Dining guide an appetizer, but not the main course
Dining guide an appetizer, but not the main course
Jakarta Dining -- The Jakarta Restaurant Guide 2000
PT Indo Multi Media MNC Group, Jakarta
120 pages
Rp 22,500
JAKARTA (JP): Need an easy-as-pie directory of Jakarta
restaurants but too lazy to flip through the hefty restaurant
section of the Yellow Pages?
Jakarta Dining, chockful of names, addresses and colorful
advertisements helpfully arranged in various categories of
cuisine (French, Indian, International, etc.) fits the bill.
Thrown in for good measure are informative, well-written articles
about all things culinary, including ones on Indonesian cuisine
and street food, plus a map of the capital to help Jakarta
neophytes locate the site of their choice.

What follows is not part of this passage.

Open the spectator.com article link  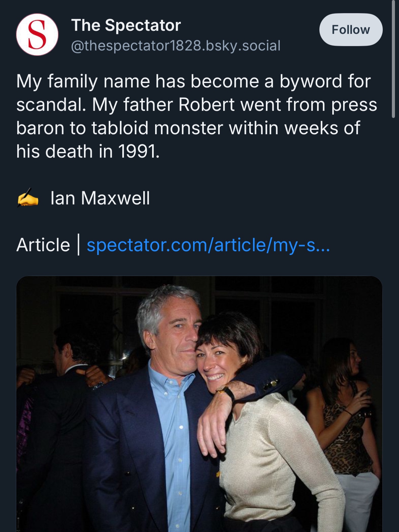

That, in a nutshell, is that. The bulk of the book is devoted
to pithy advertising blurbs; the unknowing might mistake these
for reviews were it not for the occasional use of the first
person and the requirements for advertisers tucked away in the
back of the guide. One of the "rules" required for inclusion in
the book is dependent on "owning or managing a good restaurant
within Greater Jakarta", which conjures up the unlikely scenario
of some restaurant owner mulling whether to place an ad because
his or her establishment may not be up to snuff.
Jakarta Dining is a glossy, slickly produced guide. It does
not purport to present a critical assessment of the restaurants
despite the glowing foreword, no doubt ghostwritten, from the
head of the Jakarta tourism agency touting the "top-flight
selection of over 230 restaurants".
Take the advertising copy with a generous pinch of salt, for,
it is, after all meant to get buns in seats. Still, buried in the
flowery plaudits one sometimes gains unwitting insight into what
awaits in the dining experience.
For instance, the entry "Expect titillation from the camp
waiters" for a high-profile trendy restaurant should be read as a
glitzy, all-frills establishment 1) serving culinary slim
pickings 2) providing over-the-top service by a gaggle of limp-
wristed waitpersons who answer to the names Mary and Blanche and
3) this is most definitely not an establishment for the entire
family.
Another blurb, touting the great family dining at a ribs
restaurant, held ironic meaning for this writer. Times change,
but when I reviewed the same establishment in 1997 I found "the
lashings of food and affordability come at the expense of
taste ... there was no craving for a return trip anytime soon".
Such is honesty -- a crack, in hindsight probably unwarranted,
about the frozen cheesecake spinning off the fork and running the
risk of putting a fellow diner's eye out earned an irate letter
from the proprietor.
The advice here is to take the entries for what they are -- a
clear-cut directory for sussing out new restaurants, finding
their locations and trying them for yourself. If something reads
like an ad (even if it comes under the nebulous rubric of a
newspaper "review"), replete with raving compliments and gushing
thanks to the chef, waiters and sundry help people for their
"advice" in choosing the most exorbitantly priced items on the
menu, well, then, chances are the so-called reviewer was a tad
subjective.
The old adage of the proof of the pudding is in the eating
really is true. It is up to you to taste for yourself what is on
offer, but be sure to call ahead first as at least one of the
restaurants has closed since the book was published.